ODT

题目链接： http://codeforces.com/contest/896/problem/C

解题思路： 模板题。ODT中的关键操作：把一个区间的数设为一个值。

#include <bits/stdc++.h>
using namespace std;

typedef long long LL;
const int MOD7 = 1e9 + 7;
const int MOD9 = 1e9 + 9;
const int imax_n = 1e5 + 7;
LL add(LL a, LL b, LL mod)
{
    LL res = 0;
    LL ans = a;
    while (b)
    {
        if (b&1) res = (res + ans) % mod;
        ans = (ans + ans) % mod;
        b>>=1;
    }
    return res;
}

LL pow(LL a, LL b, LL mod)
{
    LL res = 1;
    LL ans = a % mod;
    while (b)
    {
        if (b&1) res = res * ans % mod;
        ans = ans * ans % mod;
        b>>=1;
    }
    return res;
}

struct node {
    int l,r;
    mutable LL v;
    node(int L, int R=-1, LL V=0):l(L), r(R), v(V){}
    bool operator<(const node& o) const {
        return l < o.l;
    }
};

set<node> s;

set<node>::iterator split(int pos)
{
    auto it = s.lower_bound(node(pos));
    if (it != s.end() && it->l == pos) return it;
    --it;
    if (pos > it->r) return s.end();
    int L = it->l, R = it->r;
    LL V = it->v;
    s.erase(it);
    s.insert(node(L, pos-1, V));
    return s.insert(node(pos, R, V)).first;
    // pair<iterator, bool> insert(const value_type& val);
}

void add(int l, int r, LL val=1)
{
    split(l);
    auto itr = split(r+1), itl = split(l);
    for (; itl != itr; ++itl) itl->v += val;
}

void assign_val(int l, int r, LL val=0)

·····

--- 任务指令 1 ---
请将下方记录中的全部行原样摘录出来，图片不要放进答案里。
正文和记录出自不同的来源。

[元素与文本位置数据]
·····

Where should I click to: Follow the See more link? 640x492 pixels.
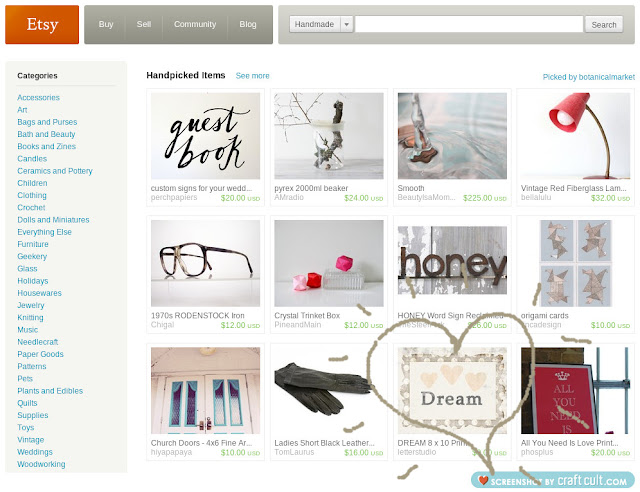pyautogui.click(x=252, y=76)
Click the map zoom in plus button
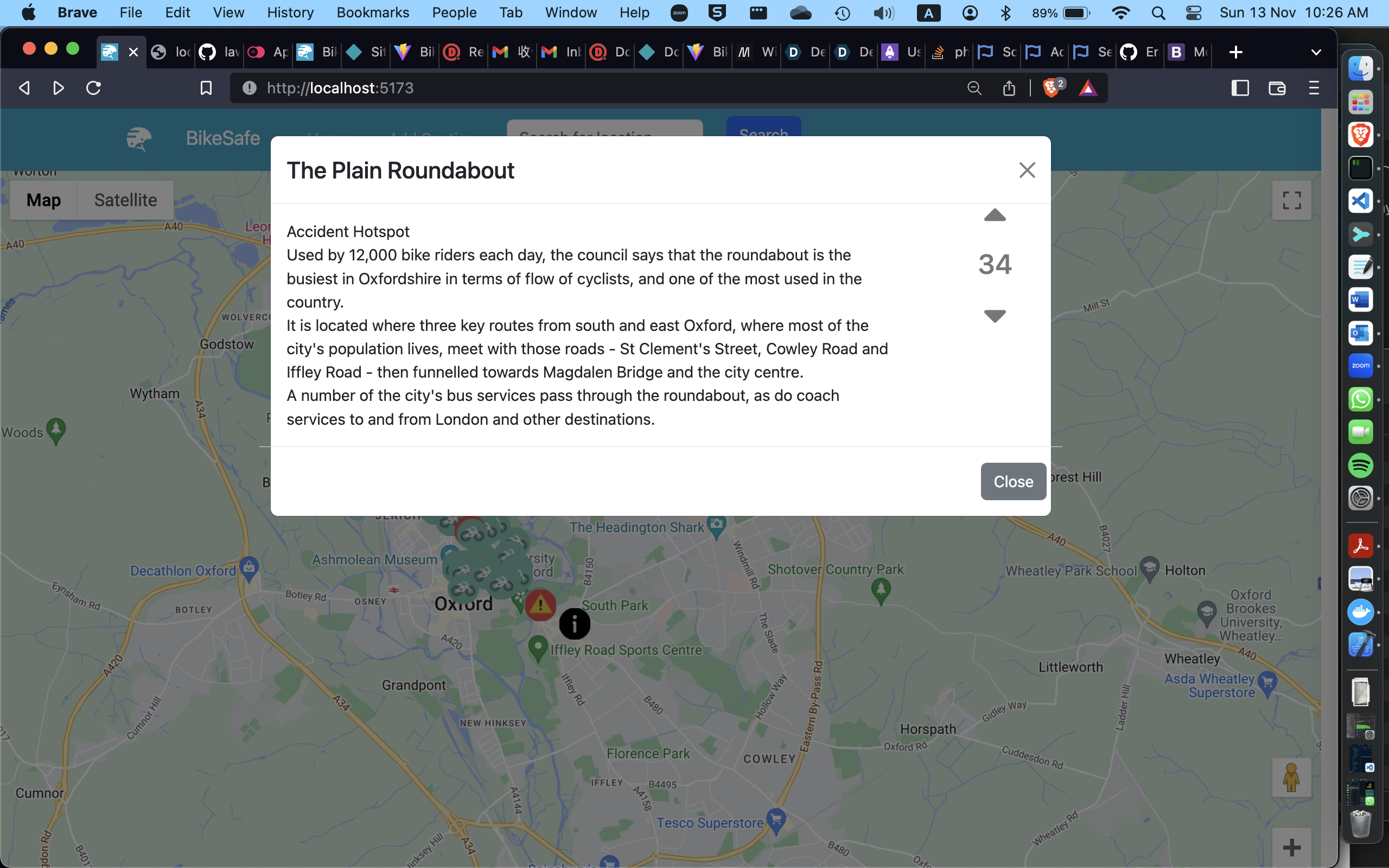This screenshot has width=1389, height=868. pos(1291,847)
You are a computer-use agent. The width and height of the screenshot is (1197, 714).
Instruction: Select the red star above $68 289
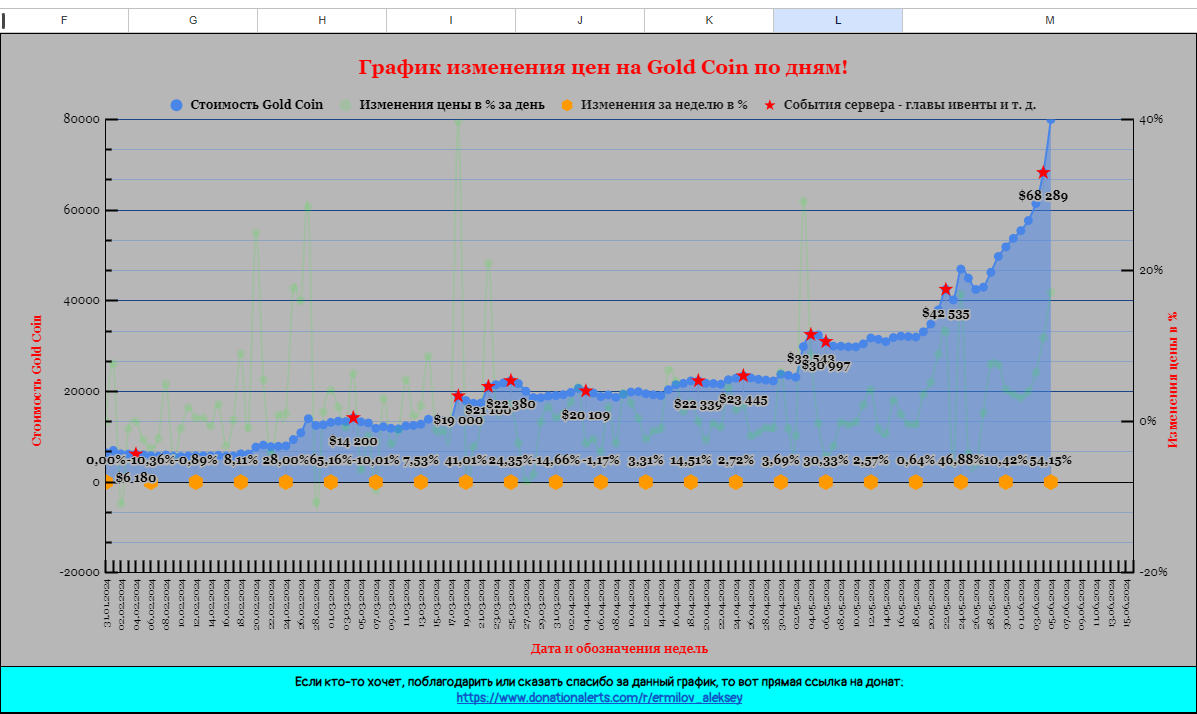pyautogui.click(x=1043, y=173)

·····

--- 任务指令 2 ---
根据正文，ODT 中的关键操作是什么？

--- 结果 1 ---
Where should I click to: Follow the See more link? 640x492 pixels.
pyautogui.click(x=252, y=76)
Click the map zoom in plus button
This screenshot has width=1389, height=868. pos(1291,847)
You are a computer-use agent. The width and height of the screenshot is (1197, 714).
Instruction: Select the red star above $68 289
pyautogui.click(x=1043, y=173)

--- 结果 2 ---
把一个区间的数设为一个值。